Bahçesinde; Derviş Odaları, Matbah, Hâmuşân (Mezarlık) bulunan
mevlevîhâne, son olarak 2008 yılında restore edilmiş ve 30 Aralık 2008
tarihinde “Sultan Dîvânî Mevlevîhâne Müzesi” adıyla, Afyonkarahisar
Belediyesi bünyesinde hizmet vermeye başlamıştır.
Adresi: Mevlana Mah. Türbe Cad. No:17 / AFYONKARAHİSAR
Telefon: 0-272 - 214 50 91
Mevlevîhâneler içerisinde ilk açılanların başında,
Konya’dan sonra Karahisâr-ı Sahib Sultan Dîvânî Melevîhânesi
gelmektedir. Mevlevîliğin, Karahisâr-ı Sâhib’de yaygınlaşmasının
Hz. Mevlânâ ve torunu Ulu Arif Çelebi’nin buraya yaptıkları ziyaretler
sonucunda olduğunu söyleyebiliriz. (Ulu Arif Çelebi, Mevlevîliğin geniş
coğrafyalara yayılması için önemli seyahatlerde bulunmuş, gittiği
yerlerde devlet idarecileri tarafından en üst seviyede ağırlanmıştır)
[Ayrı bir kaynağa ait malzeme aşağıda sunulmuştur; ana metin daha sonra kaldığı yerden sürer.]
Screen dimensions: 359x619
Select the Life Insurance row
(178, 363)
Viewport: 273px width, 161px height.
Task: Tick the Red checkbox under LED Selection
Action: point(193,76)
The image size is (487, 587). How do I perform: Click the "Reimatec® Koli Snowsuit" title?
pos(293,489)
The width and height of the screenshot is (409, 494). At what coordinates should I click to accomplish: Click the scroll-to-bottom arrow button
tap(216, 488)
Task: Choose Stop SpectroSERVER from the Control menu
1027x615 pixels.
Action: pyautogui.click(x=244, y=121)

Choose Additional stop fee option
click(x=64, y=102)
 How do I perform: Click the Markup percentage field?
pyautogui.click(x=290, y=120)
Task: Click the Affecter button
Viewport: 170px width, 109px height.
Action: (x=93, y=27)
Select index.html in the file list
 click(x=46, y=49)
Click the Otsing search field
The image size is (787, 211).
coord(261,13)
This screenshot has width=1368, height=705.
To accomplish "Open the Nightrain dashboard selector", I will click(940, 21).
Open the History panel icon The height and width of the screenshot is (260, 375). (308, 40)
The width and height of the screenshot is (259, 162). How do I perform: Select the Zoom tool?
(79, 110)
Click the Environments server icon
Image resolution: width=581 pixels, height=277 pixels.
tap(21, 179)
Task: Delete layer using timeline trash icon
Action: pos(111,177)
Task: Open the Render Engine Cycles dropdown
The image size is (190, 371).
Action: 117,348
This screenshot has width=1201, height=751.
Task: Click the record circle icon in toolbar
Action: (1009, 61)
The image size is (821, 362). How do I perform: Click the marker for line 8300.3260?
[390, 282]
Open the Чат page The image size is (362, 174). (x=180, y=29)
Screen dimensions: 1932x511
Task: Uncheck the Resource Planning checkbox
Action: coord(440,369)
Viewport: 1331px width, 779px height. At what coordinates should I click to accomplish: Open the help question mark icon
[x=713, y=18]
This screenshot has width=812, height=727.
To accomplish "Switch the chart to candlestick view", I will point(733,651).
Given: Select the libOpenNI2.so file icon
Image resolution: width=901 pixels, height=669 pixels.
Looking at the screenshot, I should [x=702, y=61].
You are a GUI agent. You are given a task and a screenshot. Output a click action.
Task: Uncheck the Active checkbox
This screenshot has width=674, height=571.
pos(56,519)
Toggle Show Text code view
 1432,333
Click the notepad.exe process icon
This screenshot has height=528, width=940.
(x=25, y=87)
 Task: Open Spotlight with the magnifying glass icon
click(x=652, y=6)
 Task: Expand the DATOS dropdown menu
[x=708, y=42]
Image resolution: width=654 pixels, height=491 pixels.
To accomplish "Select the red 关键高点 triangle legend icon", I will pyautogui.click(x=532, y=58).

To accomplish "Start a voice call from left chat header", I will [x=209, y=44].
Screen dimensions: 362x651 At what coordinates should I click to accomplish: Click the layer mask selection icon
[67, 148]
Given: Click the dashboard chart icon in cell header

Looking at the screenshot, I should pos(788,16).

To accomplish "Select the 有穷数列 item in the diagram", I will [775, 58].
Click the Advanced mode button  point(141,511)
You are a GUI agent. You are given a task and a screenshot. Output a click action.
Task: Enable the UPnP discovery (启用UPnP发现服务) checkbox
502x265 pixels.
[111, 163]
Hz. Mevlânâ, 6-7 yaşlarında olan oğulları Sultan Veled ile Alâaddin Çelebi
ile birlikte Kale Muhafızı Bedrettin Gühertaş’ın davetlisi olarak
Afyonkarahisar’a gelmiş, çocuklar da burada sünnet olmuşlardır. Daha
sonraki yıllarda torunu Ulu Ârif Çelebi’nin Mevlevîliği yaymak amacıyla
buraya geldiği anlaşılmaktadır. (Çelebi: Türkçe
“Çalab/Tanrı”kelimesinden türemiştir. Rabbânî;yani Allah Yolu’nun yolcusu
demektir).
Hz. Mevlânâ’nın torunlarından (Sultan Veled’in Oğlu) Ulu Arif
Çelebi, babası Sultan Veled’den devraldığı icraatlarının takipçisi ve
devamlılığını sağlamakla Mevlevîliğin geniş coğrafyalara yayılmasında ve
kurumsallaşmasında önemli icraatlarda bulunmuştur. Lârend, Beyşehir,
Aksaray, Akşehir, Karahisar, Amasya, Niğde, Sivas, Tokat, Birgi,
Denizli, Menteşe, Alâiye, Antakya, Bayburt, Erzurum, Irak, Tebriz,
Marend ve Sultaniye onun gittiği belli başlı yerlerdir.